With no requests for change at this week's licensing board meeting, Braintree will keep its policy of banning the sale of beer by the pitcher.
Unlike state law, which allows the sale of beer by the pitcher to a group of two or more, Braintree doesn’t allow the sale of pitchers at all.
While town officials had said they would be willing to consider relaxing the policy [see earlier story], no business owners came forward at Tuesday's meeting of the Board of License Commissioners to request a change.
As a result, board members said they would keep the policy as is.
“The reason we were planning on having the discussion was a few establishments reached out to me in conversation inquiring about the difference in Braintree’s regulation and in other communities and what the state allows. That’s what led to the potential discussion on that item,” said Joe Powers, Braintree town clerk and chair of the licensing board.
“There were four licensed establishments that had reps there, but not one person was willing to come forward to offer thoughts if they wanted this change to occur and if they saw value to it. So the board took no action and the previous regulation remains in full force and effect.”
The topic came up after Powers had sent out a reminder to Braintree establishments of the no-pitcher policy.
According to Powers, some establishments were unknowingly violating the practice, most likely because Braintree’s policy differs from that in other surrounding communities where the restaurants had locations.
“It was quite surprising that there was no discussion whatsoever despite the offer,'' Powers said. "The net effect is the regulation has been confirmed. It remains in effect. So now if there are establishments that are serving by pitcher, they are against regulation, and if anything goes to the board we would have to go through the violation process."
Since the reminder was released, Powers said there have been no subsequent violations.
Additionally, liquor licensed establishments were asked to confirm that they had received and read a copy of the memo, and many places in Braintree have done so.

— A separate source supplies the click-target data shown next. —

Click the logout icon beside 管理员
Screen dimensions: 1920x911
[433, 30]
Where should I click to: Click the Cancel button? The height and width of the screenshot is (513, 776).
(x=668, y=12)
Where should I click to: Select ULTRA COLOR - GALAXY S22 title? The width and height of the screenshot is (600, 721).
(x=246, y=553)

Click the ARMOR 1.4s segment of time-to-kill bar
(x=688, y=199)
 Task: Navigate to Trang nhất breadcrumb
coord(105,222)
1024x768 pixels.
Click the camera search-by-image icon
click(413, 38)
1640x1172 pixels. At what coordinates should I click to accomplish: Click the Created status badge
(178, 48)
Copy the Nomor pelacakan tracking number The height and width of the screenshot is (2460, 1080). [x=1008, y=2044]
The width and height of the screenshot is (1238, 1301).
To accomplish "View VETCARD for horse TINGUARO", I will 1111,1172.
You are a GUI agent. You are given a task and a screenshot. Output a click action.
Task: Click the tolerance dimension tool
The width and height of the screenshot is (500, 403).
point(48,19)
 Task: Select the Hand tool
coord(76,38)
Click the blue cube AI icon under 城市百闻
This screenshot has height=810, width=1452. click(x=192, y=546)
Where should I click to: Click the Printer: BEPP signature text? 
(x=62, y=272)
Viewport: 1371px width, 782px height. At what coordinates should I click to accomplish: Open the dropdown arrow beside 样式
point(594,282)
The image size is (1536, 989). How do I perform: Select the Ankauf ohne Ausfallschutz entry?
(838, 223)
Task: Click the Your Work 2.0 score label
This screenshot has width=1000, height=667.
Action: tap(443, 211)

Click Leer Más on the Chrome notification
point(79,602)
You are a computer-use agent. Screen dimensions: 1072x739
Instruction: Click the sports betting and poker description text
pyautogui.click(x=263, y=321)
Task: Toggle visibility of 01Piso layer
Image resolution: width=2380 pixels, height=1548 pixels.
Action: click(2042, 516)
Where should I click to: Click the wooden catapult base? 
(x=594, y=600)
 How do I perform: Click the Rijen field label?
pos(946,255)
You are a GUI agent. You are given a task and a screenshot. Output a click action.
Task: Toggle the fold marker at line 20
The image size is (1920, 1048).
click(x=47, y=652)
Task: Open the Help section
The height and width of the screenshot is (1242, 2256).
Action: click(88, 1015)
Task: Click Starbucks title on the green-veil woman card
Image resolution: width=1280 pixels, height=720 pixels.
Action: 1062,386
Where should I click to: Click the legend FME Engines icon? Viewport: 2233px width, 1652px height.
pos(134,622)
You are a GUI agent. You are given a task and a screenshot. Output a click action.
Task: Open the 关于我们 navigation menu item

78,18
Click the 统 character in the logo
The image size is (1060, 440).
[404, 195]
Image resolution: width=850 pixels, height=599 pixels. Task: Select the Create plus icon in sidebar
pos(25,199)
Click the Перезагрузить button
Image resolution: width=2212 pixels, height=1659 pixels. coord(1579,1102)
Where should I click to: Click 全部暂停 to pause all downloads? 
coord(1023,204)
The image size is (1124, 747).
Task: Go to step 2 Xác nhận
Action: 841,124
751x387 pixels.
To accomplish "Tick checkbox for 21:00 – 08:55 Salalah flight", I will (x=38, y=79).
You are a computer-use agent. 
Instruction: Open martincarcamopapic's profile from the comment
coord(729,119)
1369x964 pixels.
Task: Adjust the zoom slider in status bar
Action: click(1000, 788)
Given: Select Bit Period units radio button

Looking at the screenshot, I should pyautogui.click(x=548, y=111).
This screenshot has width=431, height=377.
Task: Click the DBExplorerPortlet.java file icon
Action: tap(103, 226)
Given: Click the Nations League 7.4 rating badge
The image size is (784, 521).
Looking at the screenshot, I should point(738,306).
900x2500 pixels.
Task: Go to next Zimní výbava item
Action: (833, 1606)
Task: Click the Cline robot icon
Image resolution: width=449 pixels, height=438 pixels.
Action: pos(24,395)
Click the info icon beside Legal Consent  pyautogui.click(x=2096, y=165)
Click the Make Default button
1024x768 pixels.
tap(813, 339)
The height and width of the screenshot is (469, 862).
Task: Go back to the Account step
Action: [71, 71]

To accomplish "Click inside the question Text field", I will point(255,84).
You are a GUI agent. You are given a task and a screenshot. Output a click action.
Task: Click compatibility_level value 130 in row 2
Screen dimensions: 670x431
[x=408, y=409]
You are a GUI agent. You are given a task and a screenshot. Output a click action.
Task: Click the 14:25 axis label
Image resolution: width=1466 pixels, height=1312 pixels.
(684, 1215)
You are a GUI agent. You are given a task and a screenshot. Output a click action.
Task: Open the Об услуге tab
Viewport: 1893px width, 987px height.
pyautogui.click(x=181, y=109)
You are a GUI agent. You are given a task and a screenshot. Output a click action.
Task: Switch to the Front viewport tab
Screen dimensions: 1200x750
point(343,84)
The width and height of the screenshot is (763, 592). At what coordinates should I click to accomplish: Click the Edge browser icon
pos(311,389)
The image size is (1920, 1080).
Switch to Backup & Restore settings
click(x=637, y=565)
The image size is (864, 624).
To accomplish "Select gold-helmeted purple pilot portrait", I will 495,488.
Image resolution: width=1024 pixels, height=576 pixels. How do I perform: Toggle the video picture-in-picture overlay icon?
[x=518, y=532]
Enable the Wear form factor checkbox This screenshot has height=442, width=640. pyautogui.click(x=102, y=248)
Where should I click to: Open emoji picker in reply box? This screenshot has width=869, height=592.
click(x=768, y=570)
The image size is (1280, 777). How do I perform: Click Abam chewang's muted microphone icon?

Overall, although there is a perception that Braintree’s liquor license laws are stricter than the state’s, the pitcher policy is the only instance in which that is the case, Powers said.
“The reality is we match up with communities, but it’s a legacy with a reputation. Braintree banned happy hour before the state moved on that. Having that 30-year ban on service by pitcher… and I do hear it conversationally, you can't go to Braintree and get a pitcher of beer. But there are some towns where you cant get anything. We’re not a dry town,” Powers said. “People believe we’re more restrictive, but except in one instance, we’re really not.”